Oficina: Teatro do Brincar

Oficina Yeatro do Brincar. Foto: Clelio Tomaz

Oficina Teatro do Brincar. Foto: Clelio Tomaz

Orientadora: Márcia Cruz – Cia. Maravilhas (Recife/PE)
Período: 17 a 20 de janeiro de 2017 (terça a sexta-feira), das 14 às 17h, na sala de Dança da Caixa Cultural Recife (Av. Alfredo Lisboa, 505, Praça do Marco Zero, Bairro do Recife), para crianças dos 9 aos 13 anos
Investimento: R$ 120,00. Inscrição: ciamaravilhas@gmail.com
Pré-requisito: usar roupas adequadas para o trabalho físico
A proposta é uma vivência lúdica na linguagem do teatro. Na dinâmica, os participantes serão introduzidos à lógica do jogo teatral e aos conceitos básicos desta linguagem, transitando entre os princípios do brincar: a consciência corporal (eixo e base) e a respiração; as relações entre o tempo e o ritmo; a presença e a integração com o outro; a energia; as emoções e, por fim, o improviso. O objetivo é proporcionar a cada um dos envolvidos uma experiência alegre e significativa com o teatro.
Márcia Cruz é atriz com larga experiência, inclusive na contação de histórias, e professora de teatro formada pela UFPE.

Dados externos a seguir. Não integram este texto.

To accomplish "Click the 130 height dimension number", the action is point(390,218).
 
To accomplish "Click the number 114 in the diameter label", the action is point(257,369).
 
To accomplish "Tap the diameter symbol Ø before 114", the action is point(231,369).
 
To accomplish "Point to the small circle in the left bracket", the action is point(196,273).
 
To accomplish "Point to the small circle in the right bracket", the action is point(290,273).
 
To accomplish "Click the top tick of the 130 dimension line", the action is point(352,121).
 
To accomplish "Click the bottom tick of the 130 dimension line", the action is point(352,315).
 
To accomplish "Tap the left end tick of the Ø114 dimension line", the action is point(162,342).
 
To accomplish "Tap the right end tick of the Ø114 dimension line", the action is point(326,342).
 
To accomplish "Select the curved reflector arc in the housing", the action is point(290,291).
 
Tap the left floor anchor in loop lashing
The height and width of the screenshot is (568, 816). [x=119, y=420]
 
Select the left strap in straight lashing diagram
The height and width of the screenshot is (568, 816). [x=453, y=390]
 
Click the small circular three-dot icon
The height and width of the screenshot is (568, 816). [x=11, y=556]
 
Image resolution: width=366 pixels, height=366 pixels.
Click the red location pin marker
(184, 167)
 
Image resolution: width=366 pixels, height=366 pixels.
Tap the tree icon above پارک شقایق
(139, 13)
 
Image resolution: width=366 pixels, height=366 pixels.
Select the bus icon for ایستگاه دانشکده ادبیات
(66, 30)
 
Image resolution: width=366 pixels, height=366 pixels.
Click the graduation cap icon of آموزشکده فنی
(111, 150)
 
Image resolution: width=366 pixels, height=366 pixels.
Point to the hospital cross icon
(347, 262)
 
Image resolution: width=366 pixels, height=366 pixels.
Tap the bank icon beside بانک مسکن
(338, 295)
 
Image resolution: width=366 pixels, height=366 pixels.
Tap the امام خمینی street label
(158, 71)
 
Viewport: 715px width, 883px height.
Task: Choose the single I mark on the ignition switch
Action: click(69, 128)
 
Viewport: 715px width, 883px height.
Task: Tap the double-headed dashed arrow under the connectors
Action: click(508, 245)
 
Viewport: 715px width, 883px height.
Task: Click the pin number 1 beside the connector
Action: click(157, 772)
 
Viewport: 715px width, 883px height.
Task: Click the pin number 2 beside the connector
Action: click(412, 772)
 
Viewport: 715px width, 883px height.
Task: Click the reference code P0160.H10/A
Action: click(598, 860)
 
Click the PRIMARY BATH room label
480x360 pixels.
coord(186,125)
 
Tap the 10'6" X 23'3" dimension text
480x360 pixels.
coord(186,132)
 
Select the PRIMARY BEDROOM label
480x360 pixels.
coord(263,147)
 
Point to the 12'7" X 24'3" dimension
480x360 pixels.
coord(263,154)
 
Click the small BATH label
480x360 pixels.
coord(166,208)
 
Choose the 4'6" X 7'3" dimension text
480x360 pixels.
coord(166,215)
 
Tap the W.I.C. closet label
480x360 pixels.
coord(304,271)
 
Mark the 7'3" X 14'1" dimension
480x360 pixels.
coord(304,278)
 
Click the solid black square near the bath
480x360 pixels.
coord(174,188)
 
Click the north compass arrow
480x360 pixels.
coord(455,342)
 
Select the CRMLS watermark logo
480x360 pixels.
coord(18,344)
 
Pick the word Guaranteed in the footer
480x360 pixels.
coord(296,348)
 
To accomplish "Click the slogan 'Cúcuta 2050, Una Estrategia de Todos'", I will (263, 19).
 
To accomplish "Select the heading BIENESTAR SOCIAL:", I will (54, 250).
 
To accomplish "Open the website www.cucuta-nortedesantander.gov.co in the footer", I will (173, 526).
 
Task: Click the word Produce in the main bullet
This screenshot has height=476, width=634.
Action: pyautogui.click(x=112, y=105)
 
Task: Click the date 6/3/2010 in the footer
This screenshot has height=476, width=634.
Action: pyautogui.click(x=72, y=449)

Intercâmbio de Gestão Cultural: Modos de Fazer

Eduardo Okamoto. Foto: Mariella Siqueira

Eduardo Okamoto. Foto: Mariella Siqueira

Orientadores: Eduardo Okamoto e Daniele Sampaio (Campinas/SP)
Quando: Dia 22 de janeiro de 2017 (domingo), das 14 às 18h, na sala multimídia da Caixa Cultural Recife (Av. Alfredo Lisboa, 505, Praça do Marco Zero, Bairro do Recife), com entrada franca. Informações: 3421 8456
Um diálogo com artistas, gestores de espaços e/ou coletivos de pesquisa em teatro sobre estratégias de viabilização de criações cênicas em contextos com pouca ou nenhuma política pública de fomento às artes, ou seja, a produção cultural como modo de viabilizar a criação, a circulação e a fruição de bens simbólicos.
Daniele Sampaio é produtora cultural, Bacharel em Ciências Sociais pela UNICAMP, pesquisadora de Políticas Culturais pela Fundação Casa de Rui Barbosa e pós-graduanda em Artes da Cena também pela UNICAMP. Fundadora da SIM! Cultura, presta consultorias em produção e gestão de projetos culturais para coletivos cênicos, artistas independentes e instituições públicas e privadas.
Eduardo Okamoto é ator, Bacharel em Artes Cênicas, Mestre e Doutor em Artes pela UNICAMP, onde atualmente é docente. Estuda as relações entre o potencial expressivo do corpo e as suas relações com a produção dramatúrgica: dramaturgia de ator. Já apresentou espetáculos e diversas atividades formativas em vários estados brasileiros e no exterior. Em 2012, foi contemplado com o Prêmio APCA de Melhor Ator por sua atuação no espetáculo Recusa, que esteve no Recife.